**Task prompt**
Retype, with no pictures, each line from the one that holds "The image size" through the last line of the entries below, both included.

**Data in this exercise**
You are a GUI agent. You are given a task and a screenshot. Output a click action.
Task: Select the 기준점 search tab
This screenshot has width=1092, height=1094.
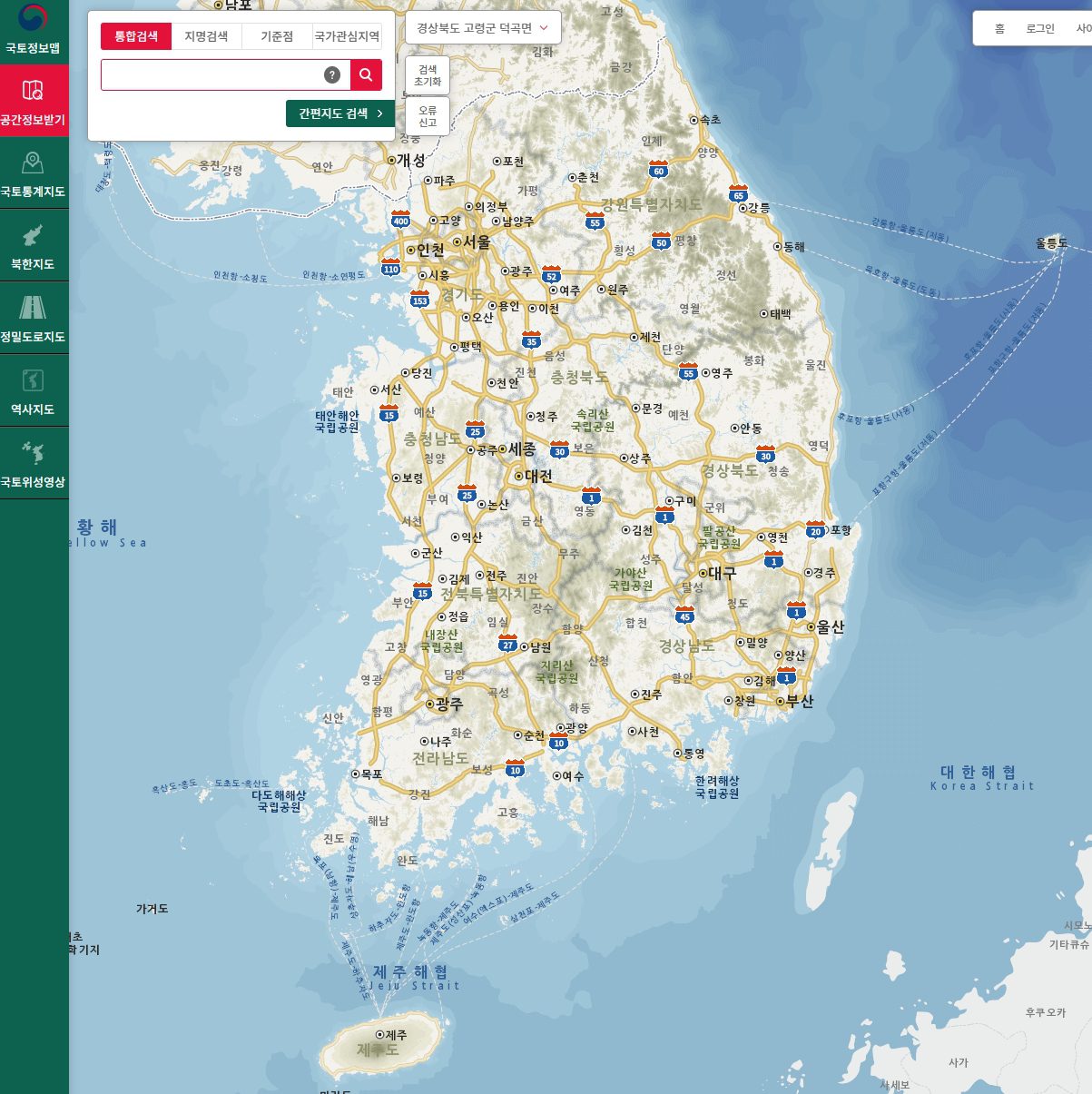277,36
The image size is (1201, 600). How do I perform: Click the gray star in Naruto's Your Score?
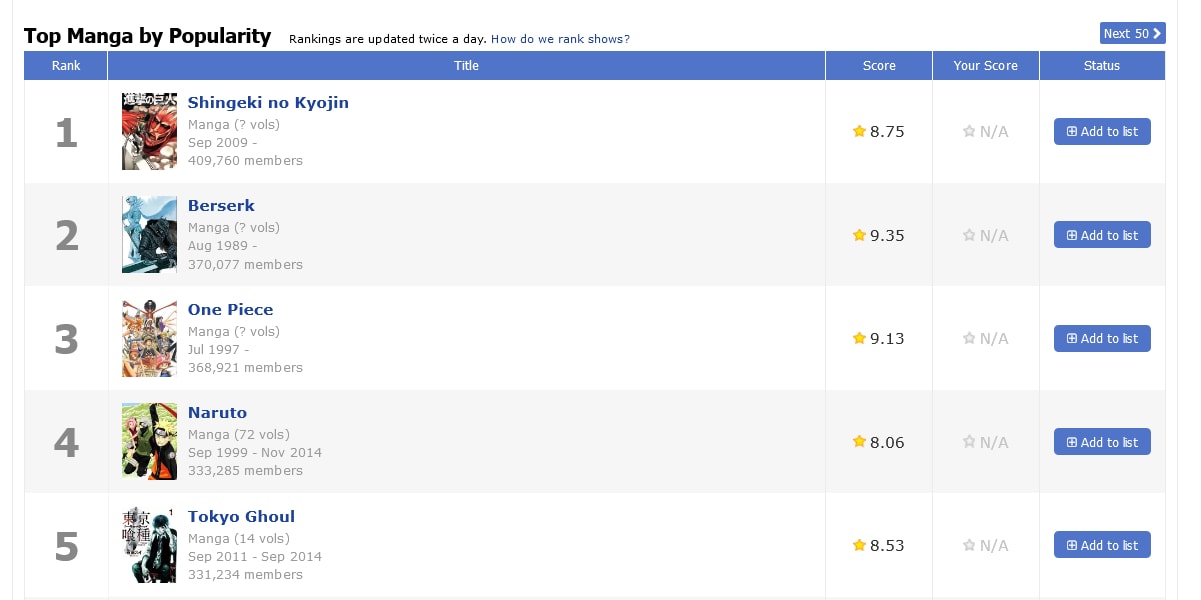(968, 442)
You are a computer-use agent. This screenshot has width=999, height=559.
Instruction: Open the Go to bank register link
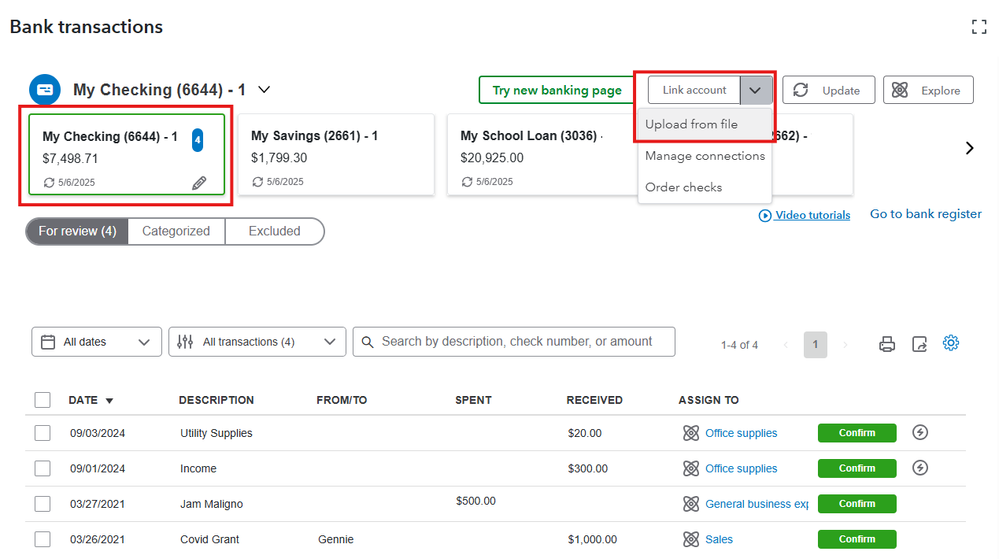coord(925,214)
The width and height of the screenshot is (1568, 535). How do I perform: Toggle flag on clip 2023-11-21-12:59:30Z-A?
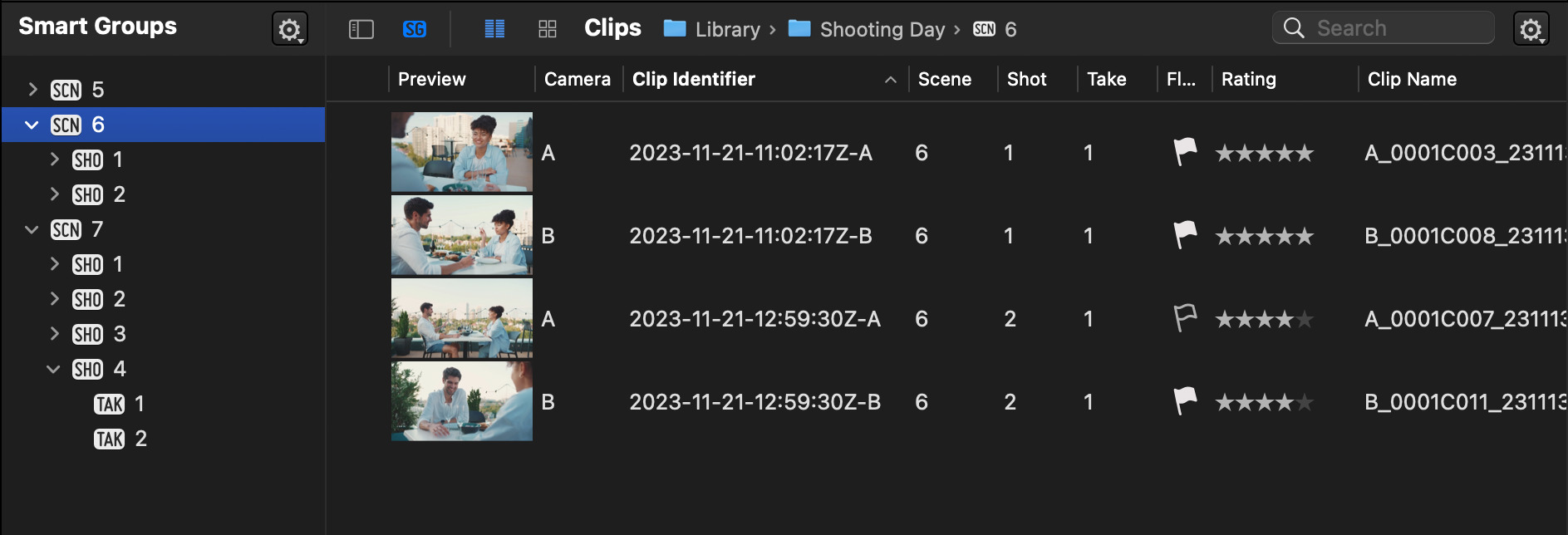pyautogui.click(x=1185, y=318)
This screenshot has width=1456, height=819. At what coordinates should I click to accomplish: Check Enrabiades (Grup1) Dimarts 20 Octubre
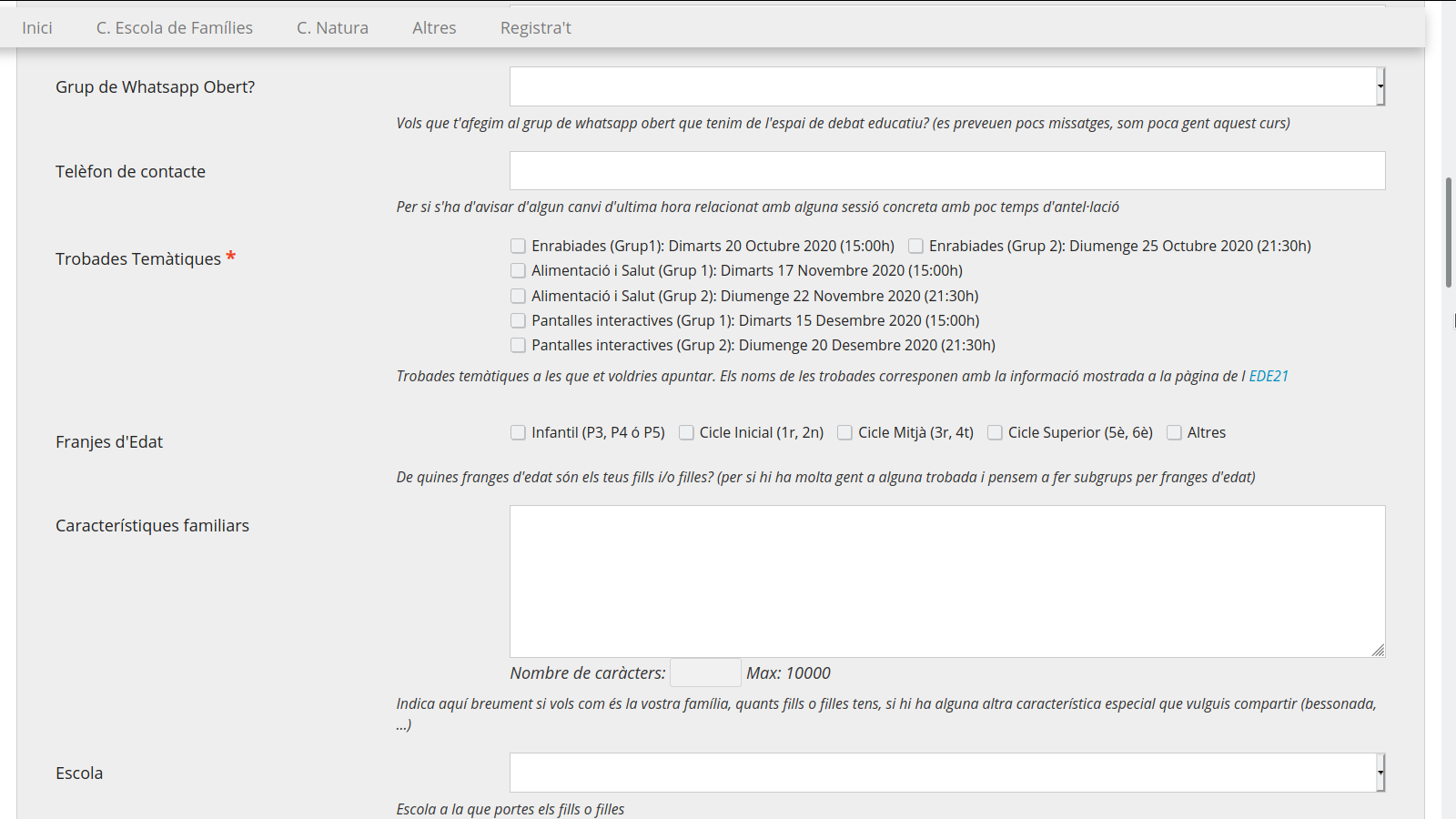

**Task solution**
The image size is (1201, 600). How do I perform: Click the gray star in Naruto's Your Score?
(968, 442)
You are a computer-use agent. This screenshot has width=999, height=559.
Instruction: Open the Go to bank register link
coord(925,214)
The width and height of the screenshot is (1568, 535). How do I perform: Toggle flag on clip 2023-11-21-12:59:30Z-A?
pyautogui.click(x=1185, y=318)
This screenshot has width=1456, height=819. At what coordinates should I click to accomplish: Check Enrabiades (Grup1) Dimarts 20 Octubre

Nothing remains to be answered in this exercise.